TASK GOAL: Can you copy the items from the line with "This screenshot has width=670, height=403." up to and including the line with "pos(13,190)", with "sidebar" replaced by "side panel" and nothing else altered? Omit the pictures.

ENTRIES SHOWN:

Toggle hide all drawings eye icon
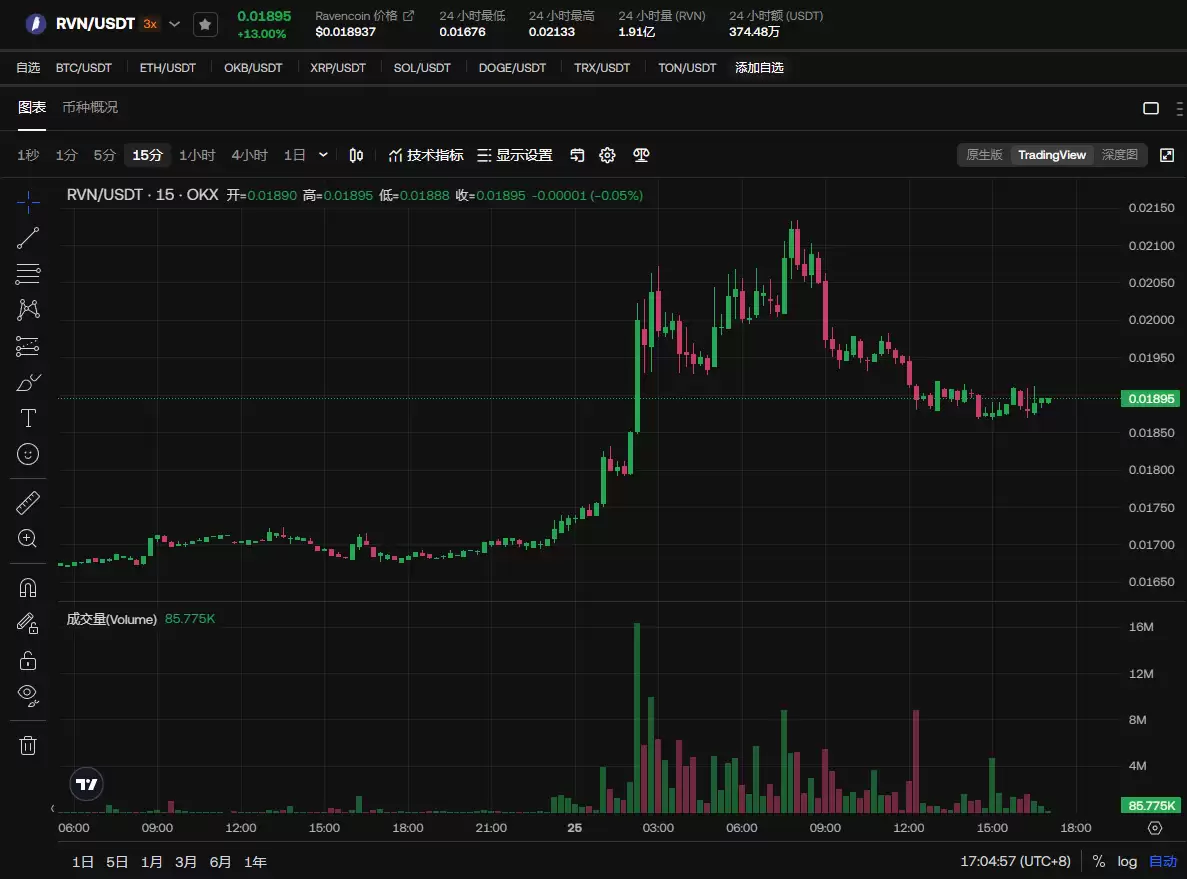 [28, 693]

...

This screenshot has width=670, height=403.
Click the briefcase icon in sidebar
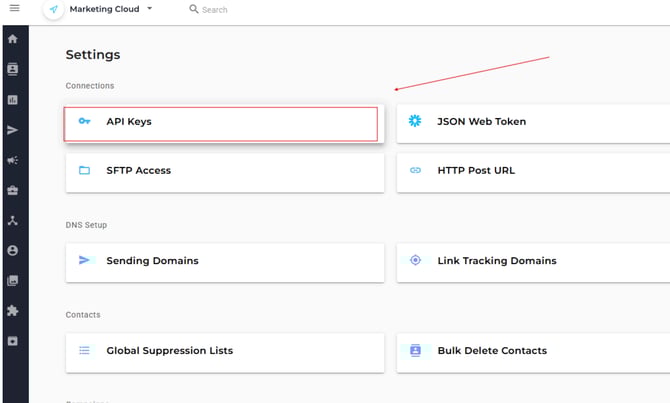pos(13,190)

IN RESPONSE:
This screenshot has width=670, height=403.
Click the briefcase icon in side panel
pos(13,190)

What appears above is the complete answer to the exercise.